Ma vediamo con precisione di cosa si tratta.
Il decreto 35 prevede il trasferimento alle Amministrazioni periferiche dei fondi necessari per onorare impegni di spesa già assunti nei confronti di privati e imprese.
La copertura finanziaria verrebbe in larga misura dalla emissioni di nuovi titoli di debito pubblico (20miliardi di euro) e in misura molto marginale (poco più di mezzo miliardo) con una riduzione lineare degli stanziamenti per i diversi Ministeri previsti dalla legge finanziaria 228 del dicembre scorso.
Il decreto prevede per il Ministero dell’Istruzione una “sforbiciata” di 64,5 milioni euro per il 2014, 22milioni dei quali già predeterminati da altre norme: quindi il taglio effettivo previsto è pari a 42,5 milioni, così suddivisi: 26milioni per il settore istruzione, 16milioni per l’università e mezzo milione di euro per la ricerca.
L’emendamento approvato dalla Commissione Bilancio stabilisce molto semplicemente la cancellazione di questa sforbiciata (che, per dire la verità, è cosa modesta se soltanto si pensa che – giusto per fare un paragone – i 26milioni di euro riferiti all’istruzione rappresentano il 2% dell’intero ammontare delle risorse per il fondo di istituto).
Non c’è dunque nessuna restituzione di risorse alle scuole e men che meno un incremento delle stesse. Insomma, l’emendamento, pur apprezzabile in questi tempi difficili, rappresenta più che altro un intervento a costo quasi zero per raffreddare un po’ le polemiche e le proteste.
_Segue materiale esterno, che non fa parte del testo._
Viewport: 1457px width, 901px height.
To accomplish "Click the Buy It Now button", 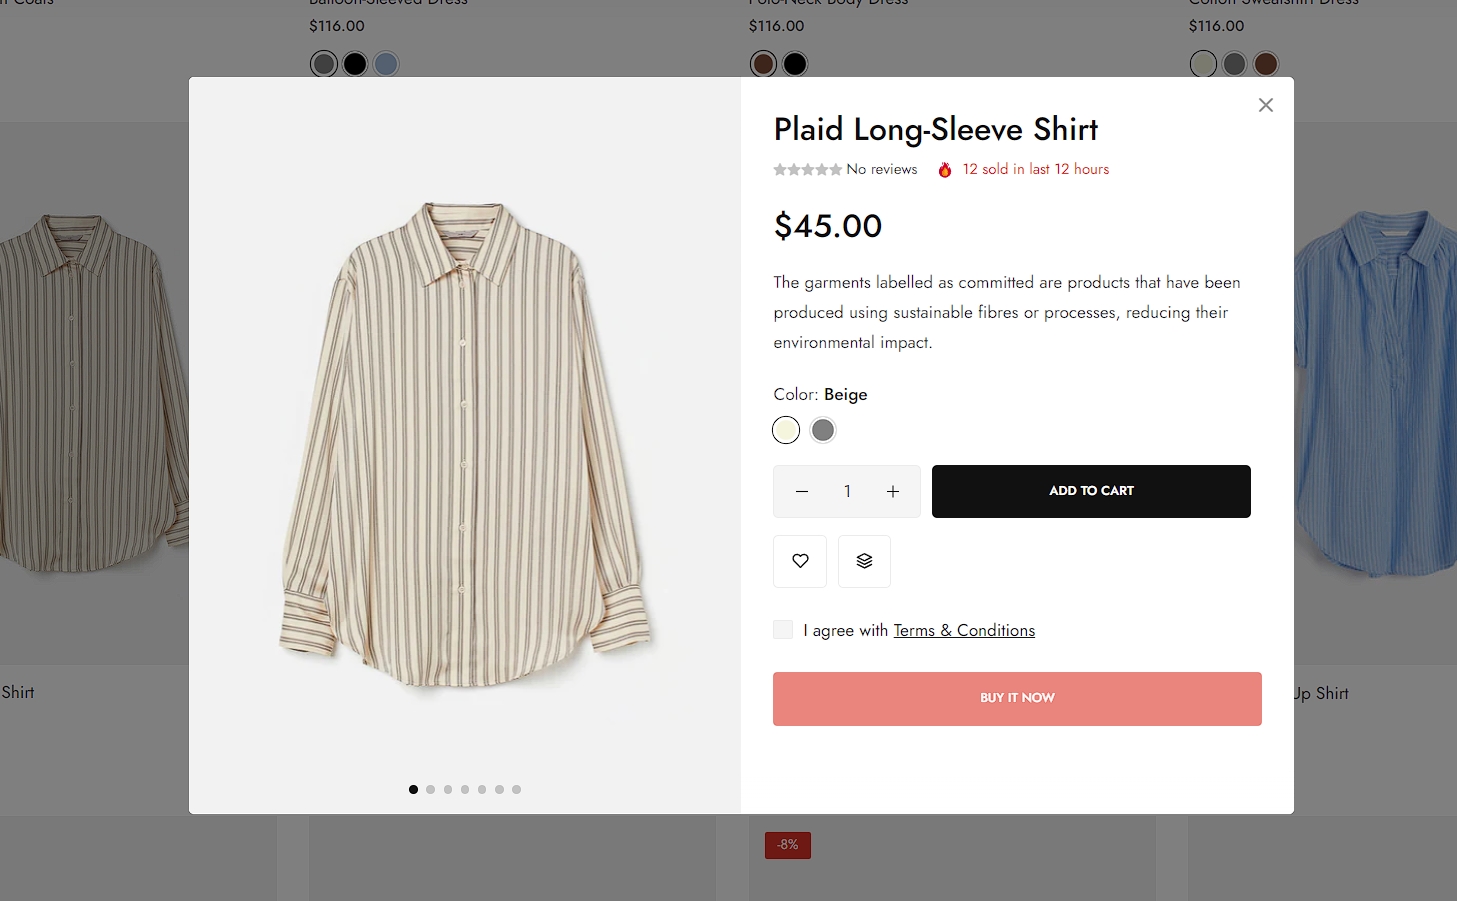I will coord(1017,698).
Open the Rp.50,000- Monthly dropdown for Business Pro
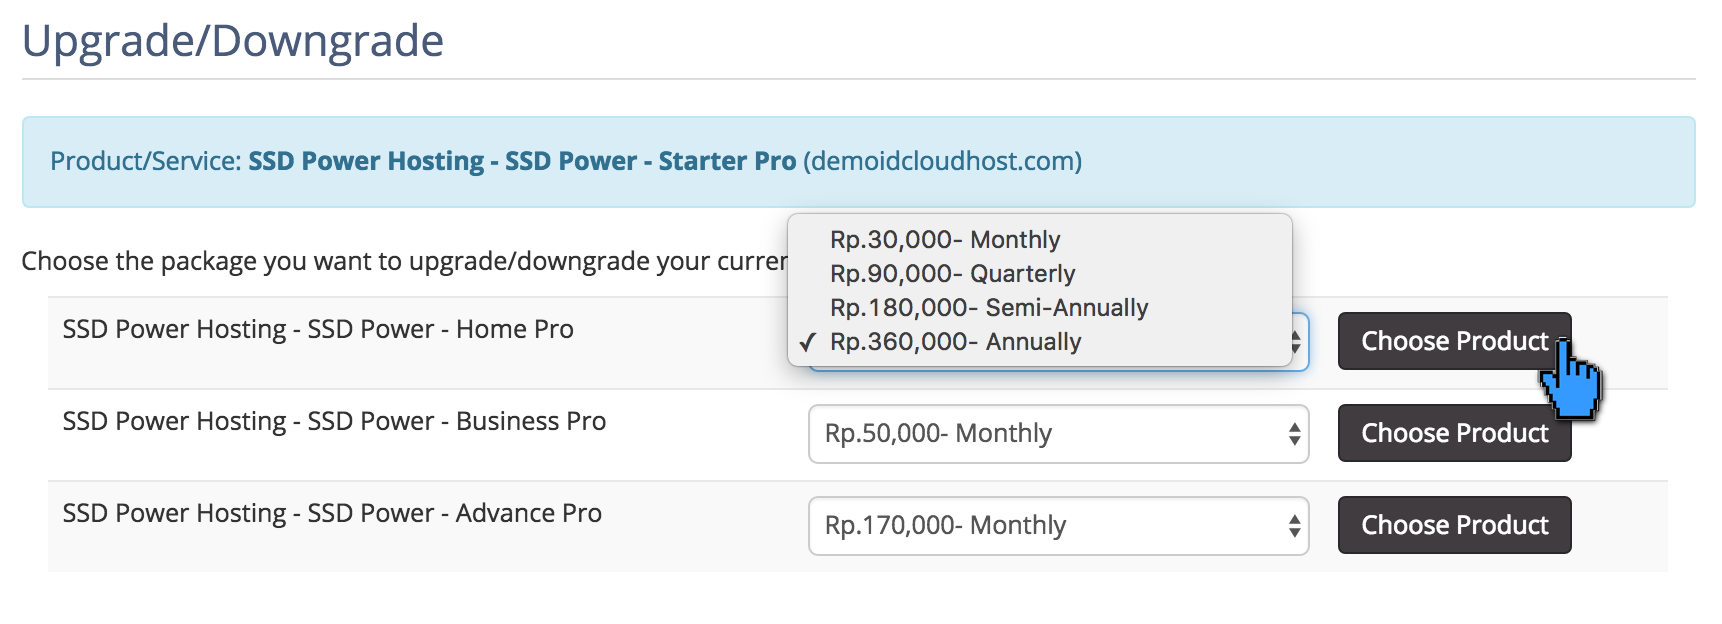Image resolution: width=1722 pixels, height=624 pixels. [1058, 433]
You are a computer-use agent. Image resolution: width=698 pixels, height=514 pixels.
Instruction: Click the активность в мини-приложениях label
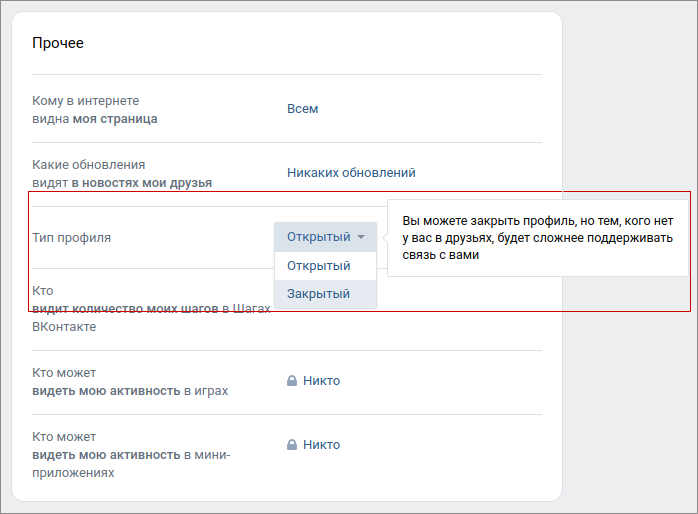click(131, 464)
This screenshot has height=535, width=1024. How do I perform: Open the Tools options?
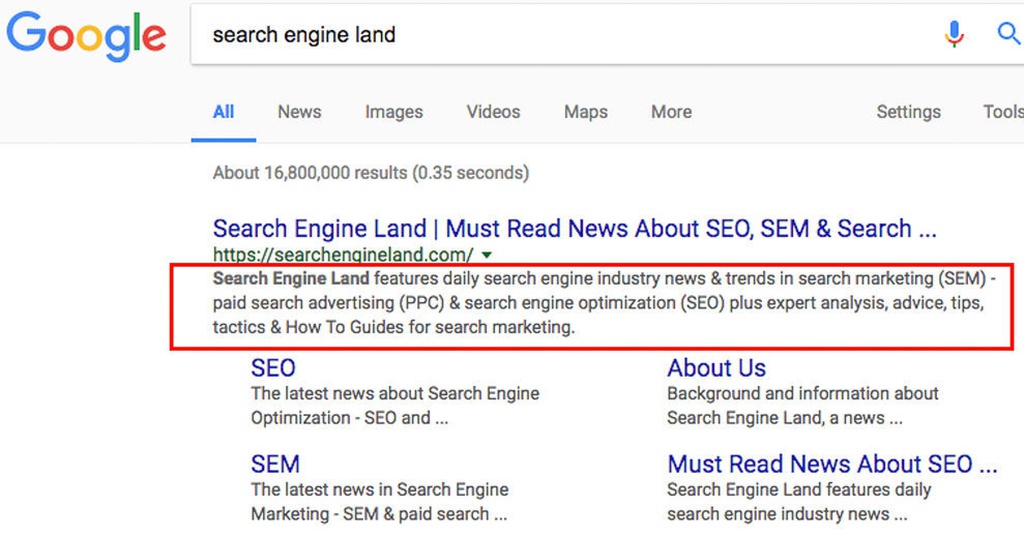1003,112
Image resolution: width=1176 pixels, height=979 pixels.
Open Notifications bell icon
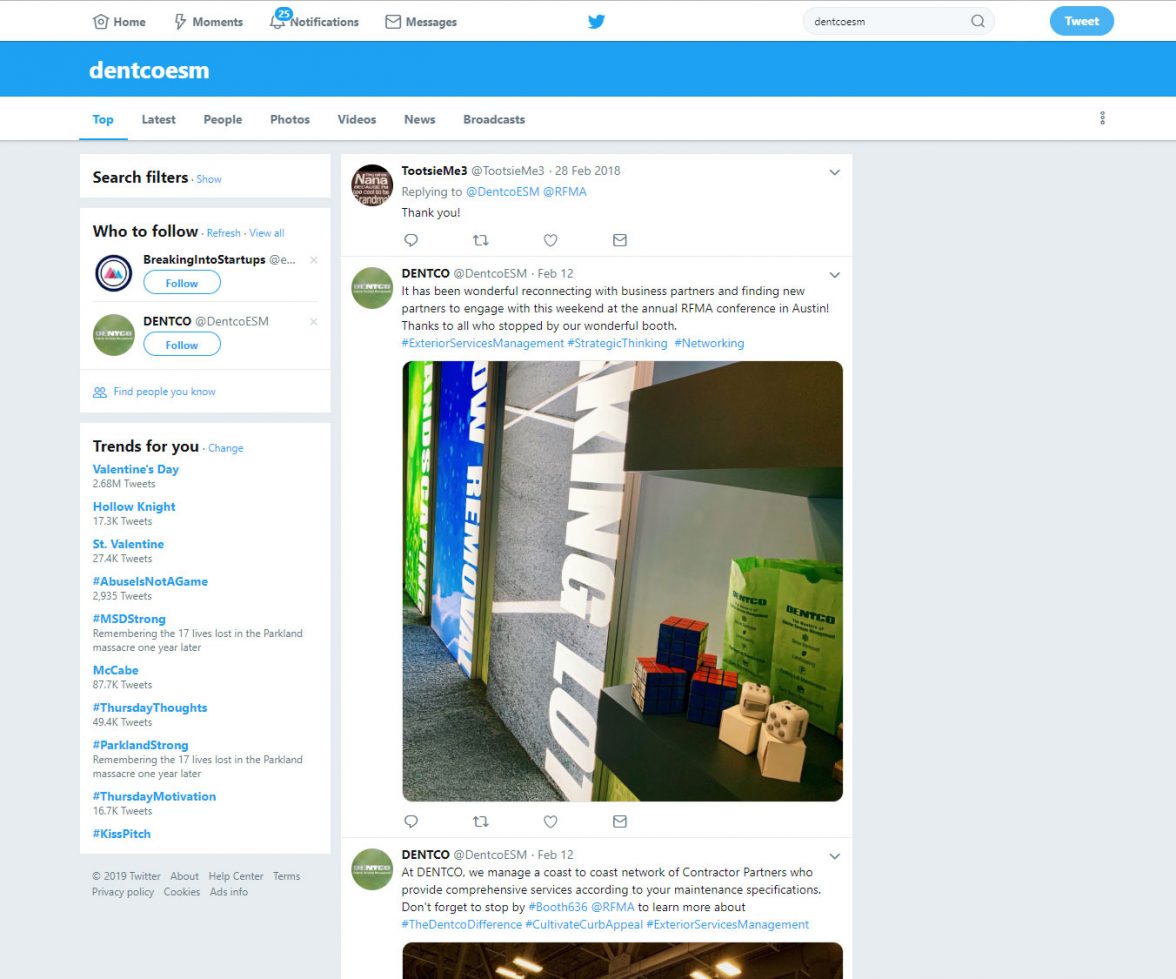coord(277,22)
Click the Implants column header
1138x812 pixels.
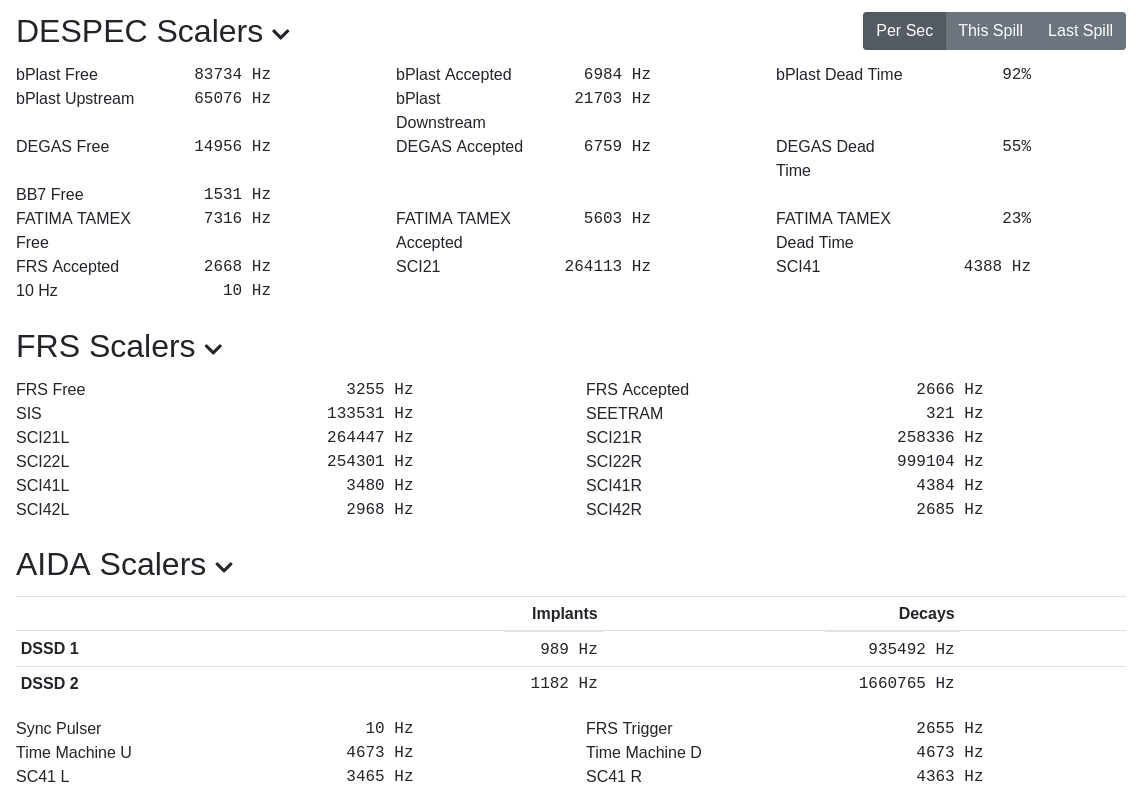point(564,614)
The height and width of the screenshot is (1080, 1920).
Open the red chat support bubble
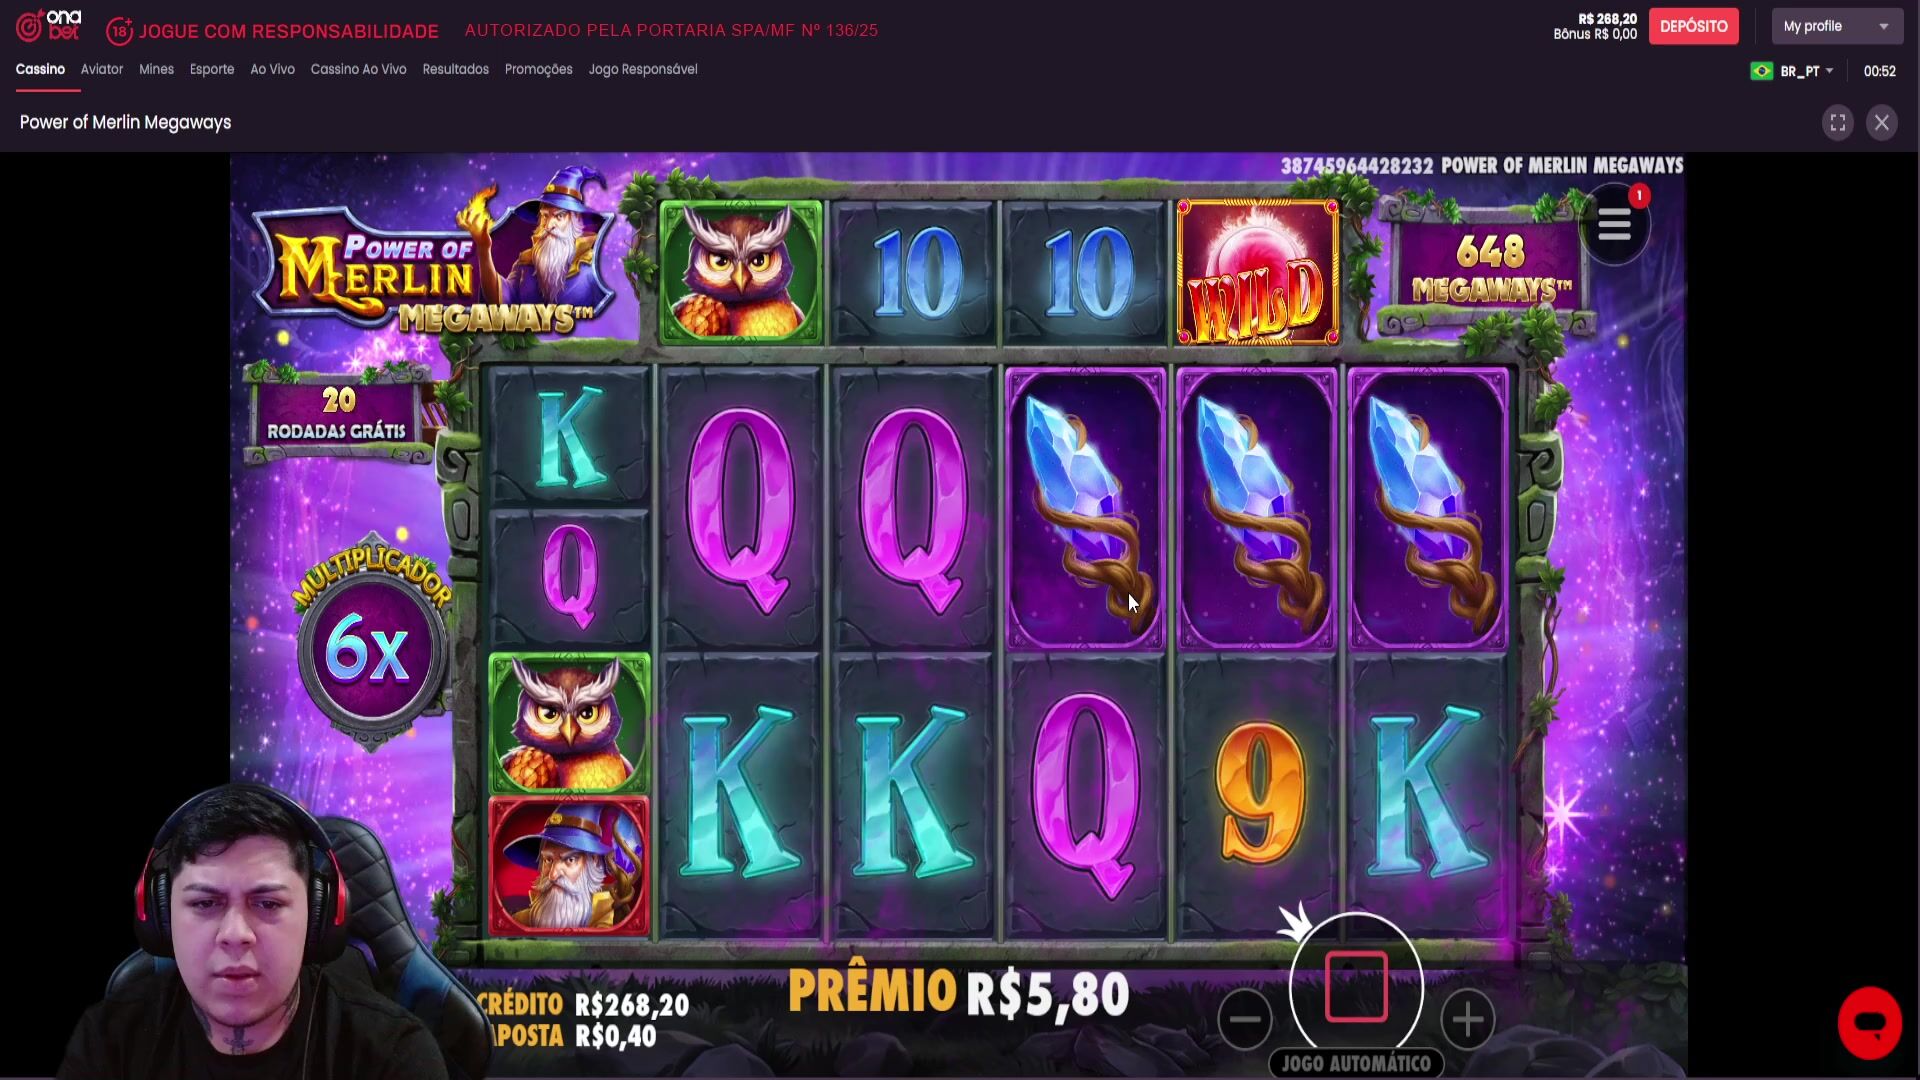pos(1869,1023)
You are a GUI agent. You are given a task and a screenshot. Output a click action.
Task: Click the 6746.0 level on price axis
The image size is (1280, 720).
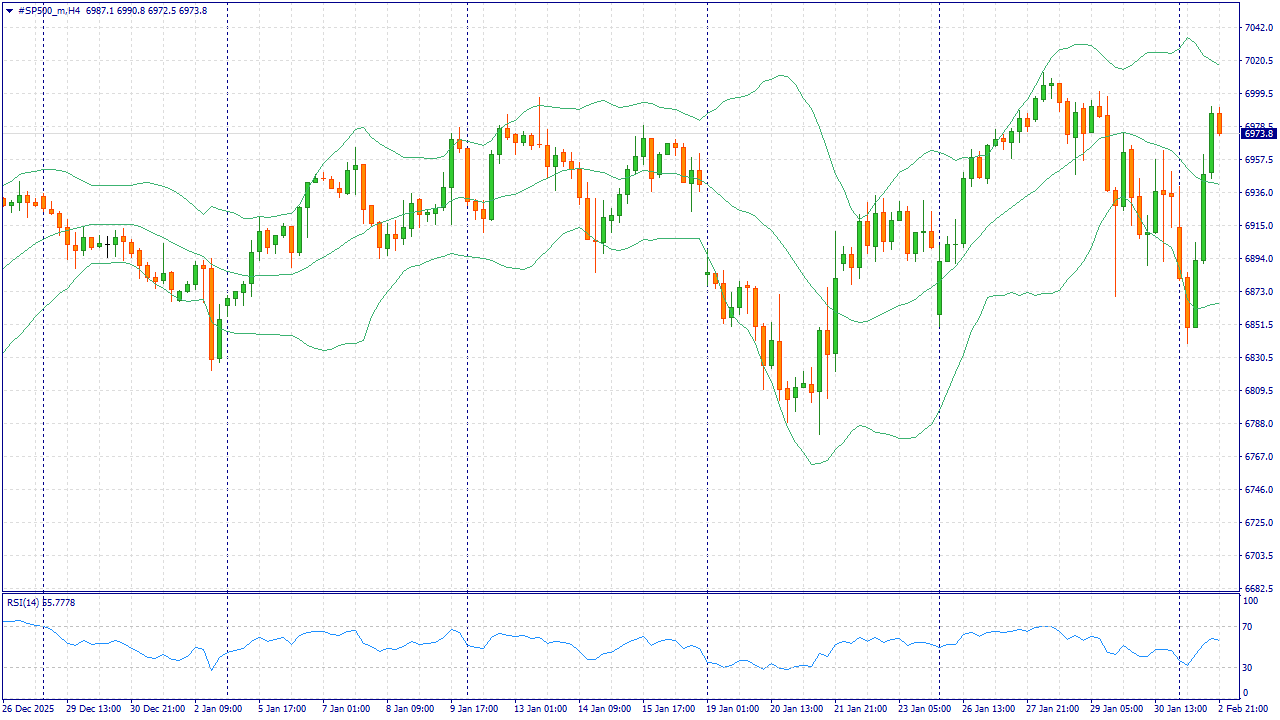tap(1257, 490)
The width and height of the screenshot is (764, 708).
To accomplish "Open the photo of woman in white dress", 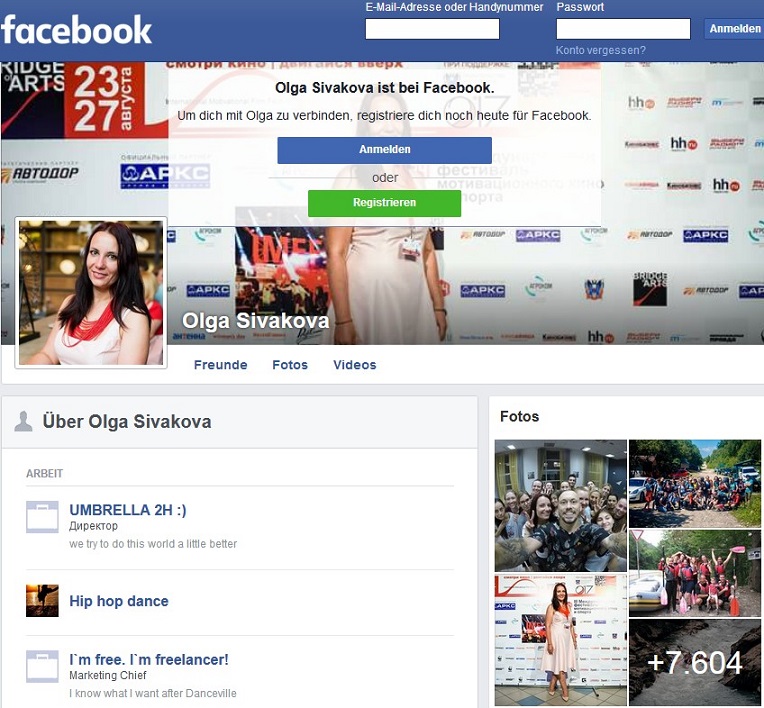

Per dare un po’ di ossigeno alle scuole occorre ben altro che impedire un ulteriore taglio di 26milioni di euro.
 
Un’ultima annotazione: per ora è stato approvato soltanto un emendamento in Commissione, l’intero decreto legge dovrà ancora essere esaminato dalle Assemblee di Camera e Senato e quindi non è neppure detto che, alla fine, venga accolto dal Parlamento.